** Start of Dataset entries **
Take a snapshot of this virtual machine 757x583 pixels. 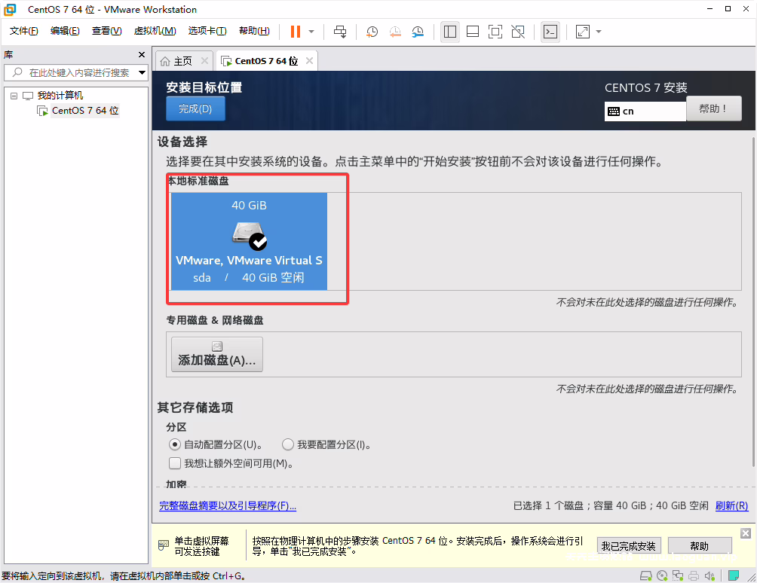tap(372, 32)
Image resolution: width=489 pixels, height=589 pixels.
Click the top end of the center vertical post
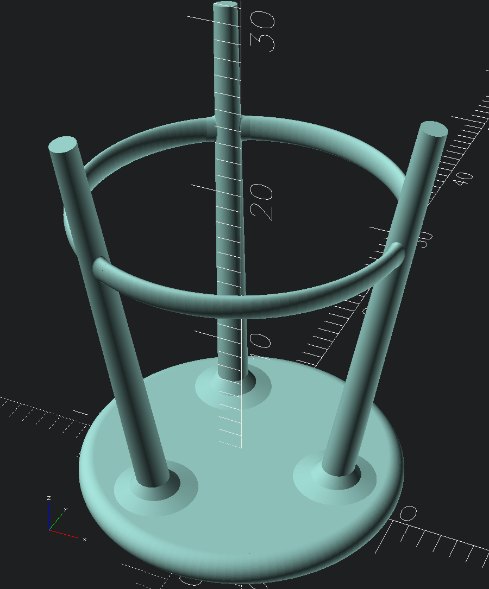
** End of Dataset entries **
** Start of Dataset entries **
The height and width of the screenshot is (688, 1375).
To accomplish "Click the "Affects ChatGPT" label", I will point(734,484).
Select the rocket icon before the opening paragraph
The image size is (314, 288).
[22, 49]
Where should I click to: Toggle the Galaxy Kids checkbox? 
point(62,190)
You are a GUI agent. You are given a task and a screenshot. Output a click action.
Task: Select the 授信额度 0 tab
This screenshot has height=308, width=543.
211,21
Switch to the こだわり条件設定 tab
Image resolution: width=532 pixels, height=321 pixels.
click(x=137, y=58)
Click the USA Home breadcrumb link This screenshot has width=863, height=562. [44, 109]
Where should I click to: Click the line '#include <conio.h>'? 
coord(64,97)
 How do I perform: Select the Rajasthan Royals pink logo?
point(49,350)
** End of Dataset entries **
Objective> Recast the records above, between the lines holding "The height and" and "point(62,190)", inclusive, as a numbered list, leaving out any blank lines.

The output>
1. The height and width of the screenshot is (688, 1375).
2. To accomplish "Click the "Affects ChatGPT" label", I will point(734,484).
3. Select the rocket icon before the opening paragraph
4. The image size is (314, 288).
5. [22, 49]
6. Where should I click to: Toggle the Galaxy Kids checkbox? 
7. point(62,190)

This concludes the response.